The role of Hox-Exd dimer formation

Our results suggest that the interaction of Hox proteins with Exd/Pbx through the YPWM motif is important, not only because the presence of two homeodomains allows for a larger and more specific DNA sequence readout in the major groove, but also because it favors conformations of the linker and N-terminal arm residues such that they can recognize structural patterns in the minor groove. Indeed, it appears that these residues are unable to assume these conformations in the absence of Exd/Pbx. That these residues have not been observed in two other Hox-Exd/Pbx ternary complexes may suggest that their intrinsic flexibility is designed to inhibit binding to the wrong DNA site. That is, only when the protein sequence is compatible with the structure of the minor groove will the stabilizing interaction be strong enough to overcome the entropic loss associated with binding.

Studies on homeodomain–DNA binary complexes also suggest that the N-terminal arm has a tendency to be disordered, unless presented with a DNA structure that provides sufficient stabilizing interactions to compete with conformational entropy. For example, residues 1 to 4 are not observed in the Antp and Engrailed X-ray complexes (Fraenkel and Pabo, 1998; Fraenkel et al., 1998). In contrast, most of the N-terminal arm is structured in an Even-skipped–DNA complex where, notably, both Arg3 and Tyr4 insert into the minor groove (Hirsch and Aggarwal, 1995). In that complex the minor groove is quite narrow where Arg3 inserts, consistent with the idea that a narrow groove is required to structure a region of the protein which is intrinsically disordered. In the HoxA9–Pbx–DNA ternary complex, the N terminal arm is also ordered but in that case, a very short linker severely limits the conformational freedom of the N-terminal arm (LaRonde-LeBlanc and Wolberger, 2003).

The role of DNA structure in conferring specificity

As seen in the crystal structure, binding of Scr-Exd to fkh250con* involves residues that are present in all Hox proteins, thus providing an explanation for why this site is not specific for a particular paralog.
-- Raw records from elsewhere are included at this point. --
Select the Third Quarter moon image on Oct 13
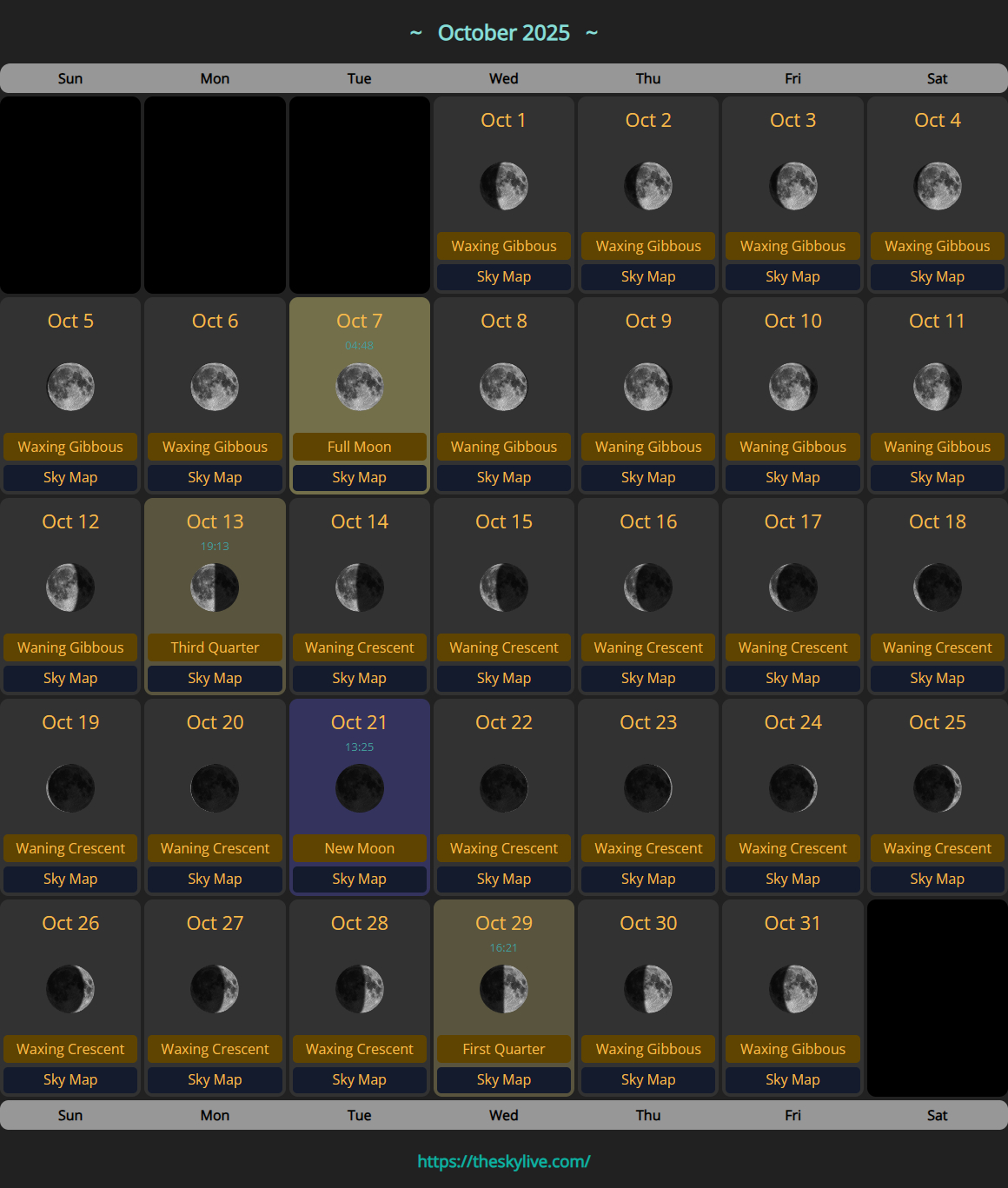Viewport: 1008px width, 1188px height. [x=215, y=587]
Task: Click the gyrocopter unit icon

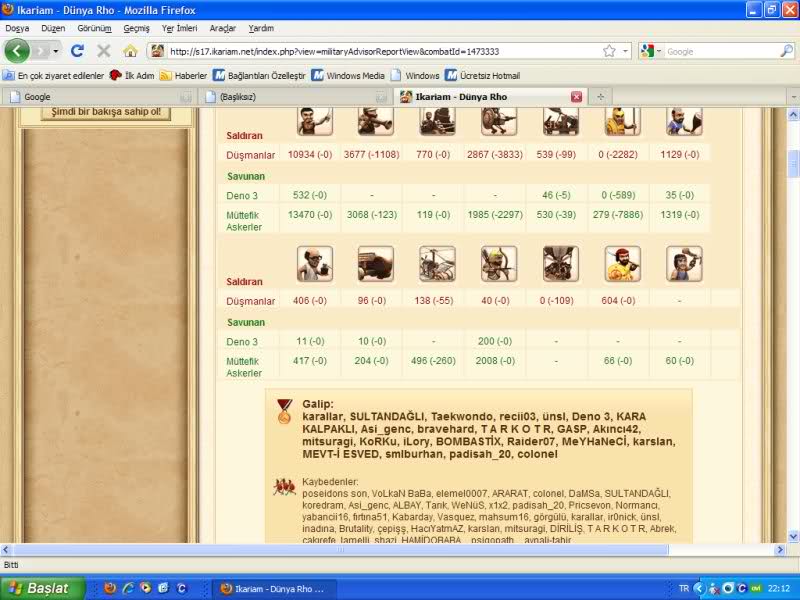Action: click(437, 264)
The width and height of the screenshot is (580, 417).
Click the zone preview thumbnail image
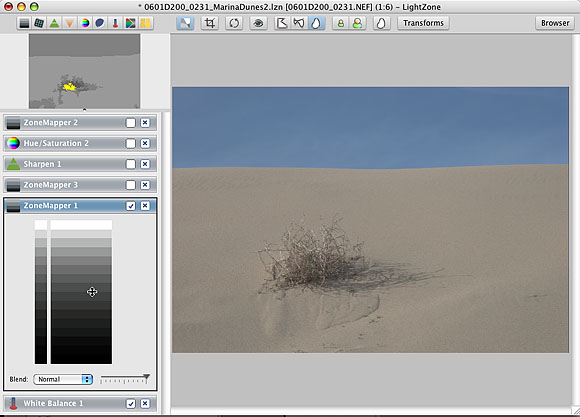(x=84, y=71)
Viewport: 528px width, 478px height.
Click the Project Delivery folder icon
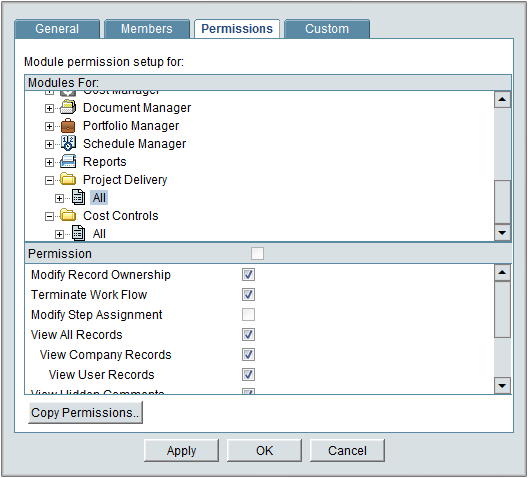point(68,179)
As discussed above, the answer to the inverse question, of why fkh250 preferentially binds Scr-Exd, involves the insertion of His-12 and Arg3 into the minor groove, which is narrower than the equivalent region in fkh250con*. That a narrow groove is an inherent feature of the fkh250 site suggests the more general idea that Hox proteins recognize their specific binding sites by reading a sequence-dependent DNA structure which, in turn, enhances the negative electrostatic potential and attracts the positively charged Arg/His pair. Thus, local differences in electrostatic potential provide an explanation for why sequence-dependent DNA conformations can attract basic amino acids. This shape-dependent DNA recognition mechanism is distinct from “direct readout” mechanisms that involve specific hydrogen bond formation and hydrophobic contacts between amino acid side chains and bases. It is also distinct from “indirect readout” where protein binding is influenced by the global shape of a DNA molecule or by sequence-dependent DNA bending and deformability (Hizver et al., 2001; Lavery, 2005; Rohs et al., 2005b; Zhurkin et al., 2005).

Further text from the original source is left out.